Impact collision is the initial force of the body landing transferred up through the body. Lieberman adds that when a barefoot runner strikes the ground, the impact collision is not absorbed by the heel and transferred to the ankle, knee, and hips, but is changed to rotational energy of the pointed foot touching the ground and with the help of the calf muscles and Achilles tendon, slowing the impact and easing our landing.

"The average runner strikes the ground 600 times per kilometer, making runners prone to repetitive stress injuries," according to the article. "The incidence of such injuries has remained considerable for 30 years despite technological advancements that provide more cushioning and motion control in shoes designed for heel-toe running.”

Weak below the knees

Last summer, Stuart Warden, an associate professor and director of research in the Department of Physical Therapy at Indiana University-Purdue University Indianapolis, conducted the symposium “Barefoot Running; So Easy, a Caveman Did it!” at the 2011 American College of Sports Medicine meeting in Denver, Colorado.

“The heel cushions and arch supports within modern shoes have made our feet weaker,” Warden said.  

This is true of any biological process in the body, if you don’t let the body do it, it will atrophy. This is understood to be an adaptive process that eliminates unnecessary or overly redundant biological functions. If you’ve ever worn a cast, you remember that when you took the cast off, the muscle underneath had atrophied.

Wanna go for a fun run... Barefoot? 

Lieberman theorizes that around two million years ago the human foot changed from a flatter arch to a higher, springier arch allowing humans to improve long distance or endurance running.

Endurance running may have given humans an edge over other animals in the search for food is a possible explanation for this evolutionary change. Whereas quadrupeds or four-legged animals are much better sprinters, giving them an apparent evolutionary advantage, a bipedal or two-legged animal that could not necessarily sprint but could sustain a decent pace and ultimately tire the quadrupeds out and kill their prey.  

In my opinion, combining the bio-mechanics of the foot with historical evidence and evolutionary context provides a solid case for the potential health benefits of barefoot running.

Watch out for that broken beer bottle on the ground!

I, however, do not run barefoot.
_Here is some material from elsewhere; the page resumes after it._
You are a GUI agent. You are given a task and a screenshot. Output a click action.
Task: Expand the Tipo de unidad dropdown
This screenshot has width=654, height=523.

I wear five finger shoes or Gorilla Feet, as I like to call them. Currently, the only company I am aware of that sells them is Vibram. I have no financial interests in this company. These Five Finger shoes preserve the biomechanics of the foot while providing protection from glass and rocks that one may encounter on the road or sidewalk.

Ultimately the choice is yours whether to run in heel-cushioned shoes or gorilla feet. If you enjoy running in heel-cushioned shoes and are not experiencing any discomfort I would recommend you continue to do so. If you are experiencing discomfort while running and would like to try something new, please be careful.

I know from personal experience that if you push your workout too far in Five Finger shoes, you can pull or tear the weaker, less used muscles needed for barefoot running and cause delays in your training. On the Vibram website, you can find a practical guide to transition from traditional running shoes to Five Finger shoes, and, as always, check with your doctor before making and major changes in your exercise routine.

Important Disclaimer: The idea that running shoes may be making our foot and leg muscles weaker also explains why it can be so difficult to transition to barefoot running. Transitioning from running shoes to bare feet can take weeks to months to years. When transitioning, consider running one-tenth of your current distances with one-three days of rest in-between. 

(This column is for informational purposes only and is not a substitute for medical advice, diagnosis or treatment.)